If “a language is a dialect with an army and a navy,” then among the many dialects that make up a language, the standard variety has the largest military. This course is all about the phenomenon of “standard languages.” The standard variety is primarily written with the goal of providing linguistic uniformity in the face of social diversity. Standard languages are often thought of as prestigious, “most beautiful,” and may serve as a symbol of national identity while also being the official language of a country. We will analyze and discuss the “birth” and development of language standards, the development of individual standard languages, and we will see emerging historical–theoretical patterns. Some standards were initiated by kings, others—by intellectuals of peasant origin. Of over 50 present standard languages in Europe, a number will be investigated, compared, and classified: English, German, Albanian, Estonian, Greek, Yiddish, Italian, French, Spanish, Lithuanian, Polish, Ukrainian, Norwegian, Croatian, Serbian, Luxembourgish, Russian, etc.

RUSS 241: Dostoyevsky. 3 hours.
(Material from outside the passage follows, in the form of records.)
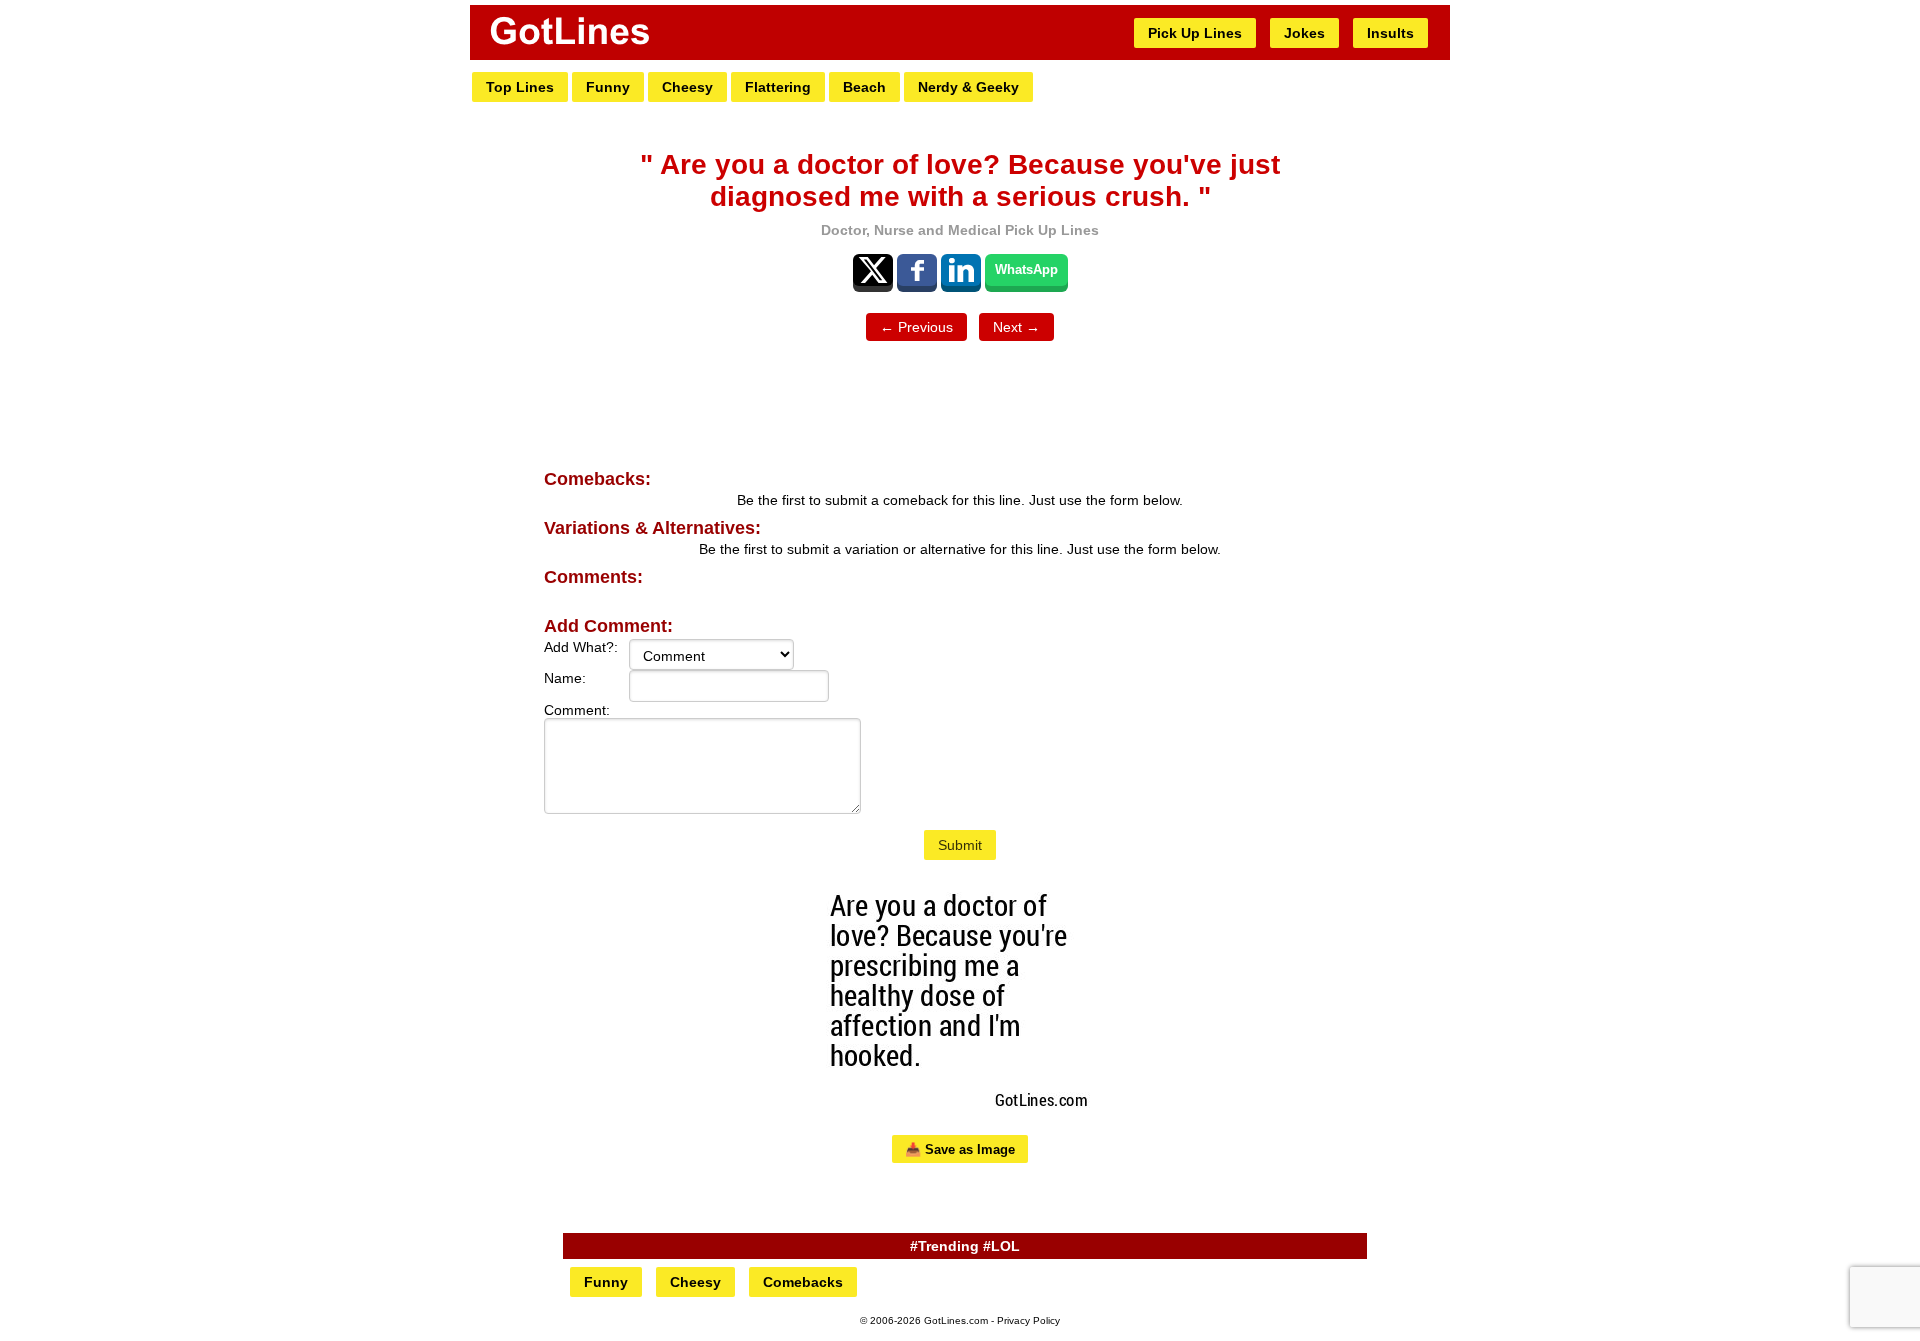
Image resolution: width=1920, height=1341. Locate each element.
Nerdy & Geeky (968, 87)
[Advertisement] (960, 406)
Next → (1016, 327)
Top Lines (520, 87)
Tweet (873, 270)
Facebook (917, 270)
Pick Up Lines (1195, 33)
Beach (864, 87)
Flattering (778, 87)
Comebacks (803, 1282)
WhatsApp (1026, 269)
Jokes (1304, 33)
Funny (608, 87)
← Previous (916, 327)
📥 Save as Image (960, 1149)
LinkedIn (961, 270)
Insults (1390, 33)
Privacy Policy (1028, 1320)
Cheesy (687, 87)
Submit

Instructor: Dr. Matthew Kendall.
Selected short stories and novels. Taught in English.

RUSS/GWS 244: Women in Russian Literature. 3 hours. Instructor: Dr. Julia Vaingurt.
This course examines genres, themes, and styles of writing popular among women readers and writers, as well as identifies those writers who choose to defy literary conventions and create outside the domains allotted to women. Students will gain understanding of both gender theory and Russian culture by analyzing women’s self-perception and its rendering in literary form. The authors studied come from different walks of life, social classes, and political identities, and yet most are united by the tendency to question the patriarchal social order and gender normativity. We will study the context for the practice of women reading and writing through the prism of such central Russian literary texts as Eugene Onegin and Anna Karenina. All reading materials, lectures, and discussions are in English. No knowledge of Russian is required.

RELS/JST/CL 225: Topics in Muslim-Jewish Relations. 3 hours. Instructor: Dr. Izzet Coban.
“Intellectual Encounters and Intertwined Histories” This course explores the intricate relationship of Judaism and Islam from the rise of Islam until the end of the 20th century. Their shared history is characterized by a dynamic interplay of exchange, imitation, dialogue and conflict. Unlike other approaches, this course adopts a regional survey, examining how these two rich religious traditions interacted across various cities and regions of the Islamic world. Moreover, the course offers insights into the intellectual crossroads between Muslims and Jews, particularly in the second half of the semester, where we focus on the intersections of their thought in areas like hermeneutics, theology, philosophy, law and mysticism.